## Extracted data
•••

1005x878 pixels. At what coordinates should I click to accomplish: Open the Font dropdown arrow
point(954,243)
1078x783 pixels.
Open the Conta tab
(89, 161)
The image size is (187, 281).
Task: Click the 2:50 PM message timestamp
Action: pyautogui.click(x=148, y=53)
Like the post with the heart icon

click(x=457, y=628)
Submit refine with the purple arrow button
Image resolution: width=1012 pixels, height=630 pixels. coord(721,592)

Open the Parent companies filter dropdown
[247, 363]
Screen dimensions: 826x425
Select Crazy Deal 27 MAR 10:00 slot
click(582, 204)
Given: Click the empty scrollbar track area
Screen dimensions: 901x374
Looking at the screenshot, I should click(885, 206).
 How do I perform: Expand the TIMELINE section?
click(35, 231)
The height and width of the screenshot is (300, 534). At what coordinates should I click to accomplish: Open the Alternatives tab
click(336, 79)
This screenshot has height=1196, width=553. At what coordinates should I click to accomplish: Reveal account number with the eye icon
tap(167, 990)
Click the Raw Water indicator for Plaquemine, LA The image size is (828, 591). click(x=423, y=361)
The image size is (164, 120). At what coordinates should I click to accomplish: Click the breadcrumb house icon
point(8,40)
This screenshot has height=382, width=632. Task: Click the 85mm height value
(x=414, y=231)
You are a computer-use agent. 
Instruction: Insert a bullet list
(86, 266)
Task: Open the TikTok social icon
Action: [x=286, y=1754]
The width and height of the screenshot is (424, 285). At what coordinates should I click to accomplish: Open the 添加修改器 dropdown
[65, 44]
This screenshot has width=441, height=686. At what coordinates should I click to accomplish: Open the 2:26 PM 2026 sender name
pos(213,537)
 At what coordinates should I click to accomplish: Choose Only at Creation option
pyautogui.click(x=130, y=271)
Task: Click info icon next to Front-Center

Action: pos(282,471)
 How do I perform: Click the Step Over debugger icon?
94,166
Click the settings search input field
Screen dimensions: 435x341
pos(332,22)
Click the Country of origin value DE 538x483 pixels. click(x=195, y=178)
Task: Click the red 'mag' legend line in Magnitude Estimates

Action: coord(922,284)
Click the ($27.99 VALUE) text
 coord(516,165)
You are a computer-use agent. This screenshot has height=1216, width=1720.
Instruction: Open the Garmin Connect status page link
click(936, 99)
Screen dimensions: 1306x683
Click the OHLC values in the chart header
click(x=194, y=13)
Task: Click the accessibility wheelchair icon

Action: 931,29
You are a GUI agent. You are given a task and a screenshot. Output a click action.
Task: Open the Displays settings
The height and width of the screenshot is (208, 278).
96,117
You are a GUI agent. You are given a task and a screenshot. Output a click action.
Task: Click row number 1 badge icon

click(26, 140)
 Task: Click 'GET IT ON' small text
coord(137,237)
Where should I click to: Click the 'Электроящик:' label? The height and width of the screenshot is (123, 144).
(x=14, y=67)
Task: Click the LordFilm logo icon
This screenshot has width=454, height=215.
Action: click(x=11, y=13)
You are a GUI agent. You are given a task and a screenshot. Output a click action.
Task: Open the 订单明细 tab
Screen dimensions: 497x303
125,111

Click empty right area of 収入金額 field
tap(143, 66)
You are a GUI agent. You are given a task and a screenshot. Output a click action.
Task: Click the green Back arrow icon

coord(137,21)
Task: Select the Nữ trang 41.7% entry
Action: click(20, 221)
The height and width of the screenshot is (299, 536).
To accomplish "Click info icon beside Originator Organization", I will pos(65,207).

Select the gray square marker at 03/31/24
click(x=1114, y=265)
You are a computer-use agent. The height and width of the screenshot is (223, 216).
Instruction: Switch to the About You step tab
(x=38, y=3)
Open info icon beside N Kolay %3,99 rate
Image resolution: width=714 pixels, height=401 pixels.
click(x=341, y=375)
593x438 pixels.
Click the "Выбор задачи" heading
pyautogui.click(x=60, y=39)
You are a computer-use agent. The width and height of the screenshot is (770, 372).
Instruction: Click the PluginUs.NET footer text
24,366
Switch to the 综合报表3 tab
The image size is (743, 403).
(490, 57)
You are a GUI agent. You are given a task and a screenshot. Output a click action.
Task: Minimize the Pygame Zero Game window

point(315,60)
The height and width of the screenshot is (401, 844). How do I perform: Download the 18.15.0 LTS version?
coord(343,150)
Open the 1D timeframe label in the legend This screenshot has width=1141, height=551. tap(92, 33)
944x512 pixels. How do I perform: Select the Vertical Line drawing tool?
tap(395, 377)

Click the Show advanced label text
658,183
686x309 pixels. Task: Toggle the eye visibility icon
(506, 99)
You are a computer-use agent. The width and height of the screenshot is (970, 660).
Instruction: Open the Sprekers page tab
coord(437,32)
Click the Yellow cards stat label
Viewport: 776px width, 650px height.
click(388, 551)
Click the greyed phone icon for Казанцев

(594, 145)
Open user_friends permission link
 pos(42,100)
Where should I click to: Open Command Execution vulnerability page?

•••

## Activity
In the listing, find all lines with the string "computer" and copy them.

## Solved exercise
You are a computer-use agent. 
You are a computer-use agent. This screenshot has height=1216, width=1720.
You are a computer-use agent. The height and width of the screenshot is (223, 216).
You are a computer-use agent. The width and height of the screenshot is (770, 372).
You are a computer-use agent. The width and height of the screenshot is (970, 660).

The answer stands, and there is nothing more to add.